I’ve written code in well over a dozen programming languages. I’m always ready to learn another, and there’s always someone eager to sell me on their favorite.

However, if I’m going to learn a new language at this point, it has to be a better fit for me than the ones I’m already using and the ones I’ve already tried and abandoned. No language is perfect, and I could criticize even my favorites, but some are a better match to my needs and desires than others.

So to save time, here’s what I’m looking for in any new programming language, with examples to try to clarify what I mean.

Platform support

Unix family, specifically including macOS and Linux.

AMD64, ARM and RISC-V.

I don’t care about Windows.

Licensing

Open source with a free software license, so it can’t suddenly be destroyed by a malicious corporation.

Syntax

I have a hard time remembering syntax, so I want something that’s simple. Ideally it should also be clean and easy to read, with a minimum of sigils and operators.

Good: Scheme, Go, Ruby
Adequate: Java, Swift
Horrible: C++, Perl, Rust

Library

I want the standard library to have good coverage of POSIX APIs. Again, I don’t care about Windows. The standard library should have support for TCP/IP connections, UDP, Unix domain sockets, Unix permissions, standard cryptographic algorithms, JSON and XML and base64, Unicode, and so on, or else it’s just a toy language.

I also want a standard package manager. Just one, maybe two tops.

Good: Ruby, Go
Adequate: Java
Horrible: Scheme, JavaScript

Interoperability

Since I’m not going to be able to find everything for this new language, I need to have the option of occasionally using code written in something else. That means I want some reasonable FFI option.

Good: C, Zig, Kotlin.
Adequate: Go.
Horrible: Java.

Language features

These are in approximate descending importance:

  • Basic types: unsigned bytes, 32 and 64 bit unsigned integers, signed integers, strings, variable-length arrays, hashes/maps.

  • Decimal floating point numbers (decimal64 and decimal128).

  • UTF-8 support throughout the entire language.

  • Static typing with compile-time type checking.

  • Lexical scoping.

  • Object-orientation through composition.

  • Automatic memory management, either through a fast garbage collector or through some sort of unintrusive and robust reference-counting system. (Examples: Go, Rust.)

  • First-class functions.

  • Functions that can return tuples. (Examples: Ruby, JavaScript, Go.)

  • Fast compile times. (Example: Go. Horrible: C++.)

  • Trivially easy cross-compilation.
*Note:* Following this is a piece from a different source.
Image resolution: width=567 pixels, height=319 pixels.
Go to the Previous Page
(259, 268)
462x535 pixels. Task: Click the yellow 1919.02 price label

And by trivially easy, I mean “set one option on the compile command and you’re done” easy. (Example: Go.)

  • More advanced types: arbitrary precision integers, arbitrary precision decimal floating point numbers, rationals.

  • Immutability by default. (Examples: Scala, Haskell.)

  • Tail-call elimination.

  • Function overloading.

  • Parametric polymorphism.

  • Facilities to make safe concurrency easier, such as CSP structures. (Examples: Go, Kotlin.)

  • Small binaries and a lightweight runtime. (Examples: Zig, C.)

  • A good native GUI option for macOS and Linux.

  • One defined standard set of formatting conventions, and a formatter to implement them. (Example: Go.)

Unimportant

Things I don’t particularly want or care about but I’m OK with them:

  • OO class inheritance.

  • Ubiquitous type inference. (I prefer to state my types, thanks.)

  • Multiple implementations.

  • Option types.

  • Binary floating point numbers.

Undesirable

Things I don’t want, but I’m willing to put up with them:

  • Pointers.

  • Null (used to represent an absent value, like in SQL).

  • Nil (a zero value, like in Go).

Deal killers

There are some things I’m just not willing to put up with:

  • Semantic whitespace. (Examples: Python, YAML.)

  • A de facto requirement for containers or virtual environments. (Examples: Python, JavaScript.)